Do this → Starting at the beginning of the entries and going on through the line with "Mentions légales (498, 643)", give those lines as a JSON list of strings, one string per line, with blank lines left out.

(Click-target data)
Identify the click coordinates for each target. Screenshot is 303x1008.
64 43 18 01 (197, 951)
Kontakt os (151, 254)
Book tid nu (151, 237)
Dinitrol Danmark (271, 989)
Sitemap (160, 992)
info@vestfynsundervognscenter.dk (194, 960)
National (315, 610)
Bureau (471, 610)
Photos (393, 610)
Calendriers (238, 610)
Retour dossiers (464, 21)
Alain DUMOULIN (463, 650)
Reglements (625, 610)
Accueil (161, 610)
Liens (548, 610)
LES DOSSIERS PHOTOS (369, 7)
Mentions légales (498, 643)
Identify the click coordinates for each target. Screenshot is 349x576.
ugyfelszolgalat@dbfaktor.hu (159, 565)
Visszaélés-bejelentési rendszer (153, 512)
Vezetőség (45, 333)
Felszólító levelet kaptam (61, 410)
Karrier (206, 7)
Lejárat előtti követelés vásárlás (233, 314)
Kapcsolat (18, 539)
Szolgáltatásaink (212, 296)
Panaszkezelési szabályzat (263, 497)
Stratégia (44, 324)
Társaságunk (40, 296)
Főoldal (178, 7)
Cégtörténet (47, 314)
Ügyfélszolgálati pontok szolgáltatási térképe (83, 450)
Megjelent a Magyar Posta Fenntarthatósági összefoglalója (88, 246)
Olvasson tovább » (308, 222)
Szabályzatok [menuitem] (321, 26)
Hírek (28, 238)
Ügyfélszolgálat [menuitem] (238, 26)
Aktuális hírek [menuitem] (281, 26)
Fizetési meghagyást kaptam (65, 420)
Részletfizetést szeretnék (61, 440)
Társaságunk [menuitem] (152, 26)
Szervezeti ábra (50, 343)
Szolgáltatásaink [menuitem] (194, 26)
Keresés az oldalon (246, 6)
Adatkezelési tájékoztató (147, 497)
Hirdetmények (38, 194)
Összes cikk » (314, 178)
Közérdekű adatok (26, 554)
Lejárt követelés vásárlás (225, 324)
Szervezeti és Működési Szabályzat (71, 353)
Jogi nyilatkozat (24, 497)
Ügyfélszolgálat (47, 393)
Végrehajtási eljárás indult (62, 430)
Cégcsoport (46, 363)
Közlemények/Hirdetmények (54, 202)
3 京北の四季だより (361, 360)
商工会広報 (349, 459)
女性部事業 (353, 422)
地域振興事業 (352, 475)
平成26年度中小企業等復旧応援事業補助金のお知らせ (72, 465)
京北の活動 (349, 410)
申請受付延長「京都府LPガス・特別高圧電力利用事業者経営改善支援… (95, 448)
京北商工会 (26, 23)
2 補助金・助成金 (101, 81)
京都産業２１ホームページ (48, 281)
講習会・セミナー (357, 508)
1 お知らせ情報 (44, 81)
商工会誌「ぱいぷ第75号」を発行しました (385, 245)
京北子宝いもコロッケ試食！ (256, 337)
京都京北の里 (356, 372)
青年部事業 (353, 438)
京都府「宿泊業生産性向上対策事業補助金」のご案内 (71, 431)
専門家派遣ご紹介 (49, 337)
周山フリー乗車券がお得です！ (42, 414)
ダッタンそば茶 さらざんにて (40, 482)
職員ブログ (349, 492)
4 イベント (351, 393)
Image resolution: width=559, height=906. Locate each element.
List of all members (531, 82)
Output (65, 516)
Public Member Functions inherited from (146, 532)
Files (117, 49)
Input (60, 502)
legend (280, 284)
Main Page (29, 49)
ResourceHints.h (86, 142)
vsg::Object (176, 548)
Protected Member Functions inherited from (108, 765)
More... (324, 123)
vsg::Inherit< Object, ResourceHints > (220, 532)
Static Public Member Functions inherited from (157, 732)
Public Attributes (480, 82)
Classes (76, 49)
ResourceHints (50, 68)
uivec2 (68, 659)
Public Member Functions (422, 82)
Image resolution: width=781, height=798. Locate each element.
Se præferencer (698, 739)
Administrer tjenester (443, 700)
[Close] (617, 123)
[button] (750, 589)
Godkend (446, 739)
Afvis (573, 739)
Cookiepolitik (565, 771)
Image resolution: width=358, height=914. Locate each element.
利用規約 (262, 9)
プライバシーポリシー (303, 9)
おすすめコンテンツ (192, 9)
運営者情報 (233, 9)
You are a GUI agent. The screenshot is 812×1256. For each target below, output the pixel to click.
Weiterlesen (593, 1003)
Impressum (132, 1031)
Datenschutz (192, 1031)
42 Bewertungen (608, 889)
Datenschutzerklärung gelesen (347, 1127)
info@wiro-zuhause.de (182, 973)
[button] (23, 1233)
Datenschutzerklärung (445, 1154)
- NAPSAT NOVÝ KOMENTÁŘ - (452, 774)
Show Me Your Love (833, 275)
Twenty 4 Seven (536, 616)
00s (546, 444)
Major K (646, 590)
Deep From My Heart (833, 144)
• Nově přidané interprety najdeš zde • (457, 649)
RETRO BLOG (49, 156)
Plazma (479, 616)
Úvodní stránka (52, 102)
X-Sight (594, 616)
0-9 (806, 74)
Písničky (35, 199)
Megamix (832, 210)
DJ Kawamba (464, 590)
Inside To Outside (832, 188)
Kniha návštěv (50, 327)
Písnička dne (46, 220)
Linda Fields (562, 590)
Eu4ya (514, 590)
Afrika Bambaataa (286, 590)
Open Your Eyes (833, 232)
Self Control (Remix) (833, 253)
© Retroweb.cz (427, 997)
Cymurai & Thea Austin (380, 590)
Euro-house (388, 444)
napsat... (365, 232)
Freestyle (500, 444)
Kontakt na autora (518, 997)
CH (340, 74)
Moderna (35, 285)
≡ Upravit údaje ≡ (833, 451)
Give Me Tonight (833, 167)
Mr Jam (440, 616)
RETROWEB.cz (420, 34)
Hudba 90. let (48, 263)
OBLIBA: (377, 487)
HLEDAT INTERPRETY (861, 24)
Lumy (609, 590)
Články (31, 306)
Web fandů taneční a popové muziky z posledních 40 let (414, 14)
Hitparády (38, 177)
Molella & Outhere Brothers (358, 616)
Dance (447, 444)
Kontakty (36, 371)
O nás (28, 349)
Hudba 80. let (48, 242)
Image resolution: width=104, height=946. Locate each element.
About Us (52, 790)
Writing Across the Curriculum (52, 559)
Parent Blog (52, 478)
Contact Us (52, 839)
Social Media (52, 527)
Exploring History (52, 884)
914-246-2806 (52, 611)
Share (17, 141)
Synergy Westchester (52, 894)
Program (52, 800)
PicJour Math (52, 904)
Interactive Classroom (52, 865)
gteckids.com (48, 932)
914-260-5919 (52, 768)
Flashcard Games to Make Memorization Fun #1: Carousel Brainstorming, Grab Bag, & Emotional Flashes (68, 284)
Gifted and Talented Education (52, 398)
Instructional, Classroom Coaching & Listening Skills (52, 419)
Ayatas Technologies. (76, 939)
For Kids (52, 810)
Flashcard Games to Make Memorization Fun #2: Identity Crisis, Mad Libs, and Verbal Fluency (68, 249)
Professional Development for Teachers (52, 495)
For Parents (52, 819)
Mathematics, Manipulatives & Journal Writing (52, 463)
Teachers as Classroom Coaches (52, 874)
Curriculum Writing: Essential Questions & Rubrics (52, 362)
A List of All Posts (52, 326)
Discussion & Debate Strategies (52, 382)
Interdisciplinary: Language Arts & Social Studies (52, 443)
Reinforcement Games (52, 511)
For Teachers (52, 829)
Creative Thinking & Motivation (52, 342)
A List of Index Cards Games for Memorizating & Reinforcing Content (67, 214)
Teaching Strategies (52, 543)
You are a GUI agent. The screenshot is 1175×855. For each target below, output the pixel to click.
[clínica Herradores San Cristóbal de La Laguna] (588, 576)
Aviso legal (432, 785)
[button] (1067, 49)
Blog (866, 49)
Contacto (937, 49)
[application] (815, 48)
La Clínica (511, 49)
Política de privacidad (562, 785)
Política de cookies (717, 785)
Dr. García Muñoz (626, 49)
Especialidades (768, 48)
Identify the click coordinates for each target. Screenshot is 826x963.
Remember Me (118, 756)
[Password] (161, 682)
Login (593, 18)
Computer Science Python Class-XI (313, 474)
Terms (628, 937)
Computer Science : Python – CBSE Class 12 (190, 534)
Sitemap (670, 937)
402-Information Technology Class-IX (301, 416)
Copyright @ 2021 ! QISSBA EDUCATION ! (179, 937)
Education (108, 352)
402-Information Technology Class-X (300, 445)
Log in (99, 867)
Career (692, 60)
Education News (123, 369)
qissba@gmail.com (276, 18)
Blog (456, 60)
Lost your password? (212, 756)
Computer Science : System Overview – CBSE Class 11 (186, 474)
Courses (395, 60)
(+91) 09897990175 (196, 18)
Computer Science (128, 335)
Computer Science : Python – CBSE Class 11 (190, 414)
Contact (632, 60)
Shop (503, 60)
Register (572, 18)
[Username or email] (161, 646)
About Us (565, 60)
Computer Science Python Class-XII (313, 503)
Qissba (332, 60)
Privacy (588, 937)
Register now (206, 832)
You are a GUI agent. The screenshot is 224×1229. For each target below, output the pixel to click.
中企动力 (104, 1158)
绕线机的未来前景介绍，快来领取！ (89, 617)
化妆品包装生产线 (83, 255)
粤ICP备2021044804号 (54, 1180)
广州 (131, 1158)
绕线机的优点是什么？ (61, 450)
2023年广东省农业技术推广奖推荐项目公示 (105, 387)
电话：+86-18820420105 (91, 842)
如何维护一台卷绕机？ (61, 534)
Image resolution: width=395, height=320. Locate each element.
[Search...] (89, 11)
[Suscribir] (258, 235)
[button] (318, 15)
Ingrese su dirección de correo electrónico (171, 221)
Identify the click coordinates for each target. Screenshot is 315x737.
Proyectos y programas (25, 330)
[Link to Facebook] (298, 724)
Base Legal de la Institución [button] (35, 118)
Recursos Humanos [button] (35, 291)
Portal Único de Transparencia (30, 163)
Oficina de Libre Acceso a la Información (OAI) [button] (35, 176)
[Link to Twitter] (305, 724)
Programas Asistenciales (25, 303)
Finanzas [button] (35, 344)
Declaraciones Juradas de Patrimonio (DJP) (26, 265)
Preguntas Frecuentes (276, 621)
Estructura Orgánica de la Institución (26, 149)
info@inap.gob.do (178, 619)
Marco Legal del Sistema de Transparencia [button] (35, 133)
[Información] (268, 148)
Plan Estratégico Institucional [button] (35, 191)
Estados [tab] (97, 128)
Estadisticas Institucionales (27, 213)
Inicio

Output for this exercise →
[
  "Identify the click coordinates for each target. Screenshot is 303x1008.",
  "64 43 18 01 (197, 951)",
  "Kontakt os (151, 254)",
  "Book tid nu (151, 237)",
  "Dinitrol Danmark (271, 989)",
  "Sitemap (160, 992)",
  "info@vestfynsundervognscenter.dk (194, 960)",
  "National (315, 610)",
  "Bureau (471, 610)",
  "Photos (393, 610)",
  "Calendriers (238, 610)",
  "Retour dossiers (464, 21)",
  "Alain DUMOULIN (463, 650)",
  "Reglements (625, 610)",
  "Accueil (161, 610)",
  "Liens (548, 610)",
  "LES DOSSIERS PHOTOS (369, 7)",
  "Mentions légales (498, 643)"
]